A dark new book by James Barrat, “Our Final Invention: Artificial Intelligence and the End of the Human Era,” lays out a strong case for why we should be at least a little worried.

The British cyberneticist Kevin Warwick once asked, “How can you reason, how can you bargain, how can you understand how that machine is thinking when it’s thinking in dimensions you can’t conceive of?”
If there is a hole in Barrat’s dark argument, it is in his glib presumption that if a robot is smart enough to play chess, it might also “want to build a spaceship”—and that tendencies toward self-preservation and resource acquisition are inherent in any sufficiently complex, goal-driven system. For now, most of the machines that are good enough to play chess, like I.B.M.’s Deep Blue, haven’t shown the slightest interest in acquiring resources.

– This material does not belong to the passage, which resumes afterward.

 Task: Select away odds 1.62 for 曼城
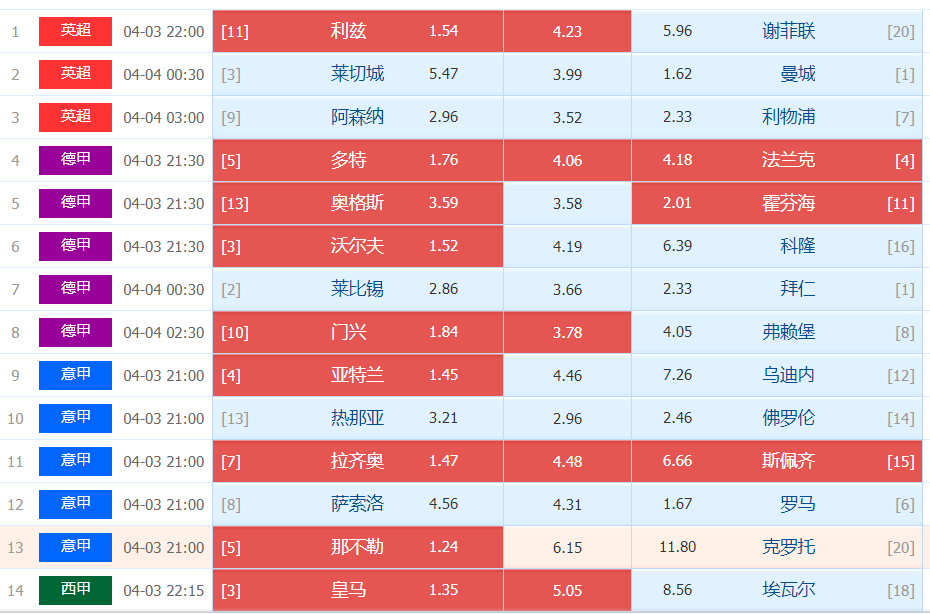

But before we get complacent and decide there is nothing to worry about after all, it is important to realize that the goals of machines could change as they get smarter. Once computers can effectively reprogram themselves, and successively improve themselves, leading to a so-called “technological singularity” or “intelligence explosion,” the risks of machines outwitting humans in battles for resources and self-preservation cannot simply be dismissed.

One of the most pointed quotes in Barrat’s book belongs to the legendary serial A.I. entrepreneur Danny Hillis, who likens the upcoming shift to one of the greatest transitions in the history of biological evolution: “We’re at that point analogous to when single-celled organisms were turning into multi-celled organisms. We are amoeba and we can’t figure out what the hell this thing is that we’re creating.”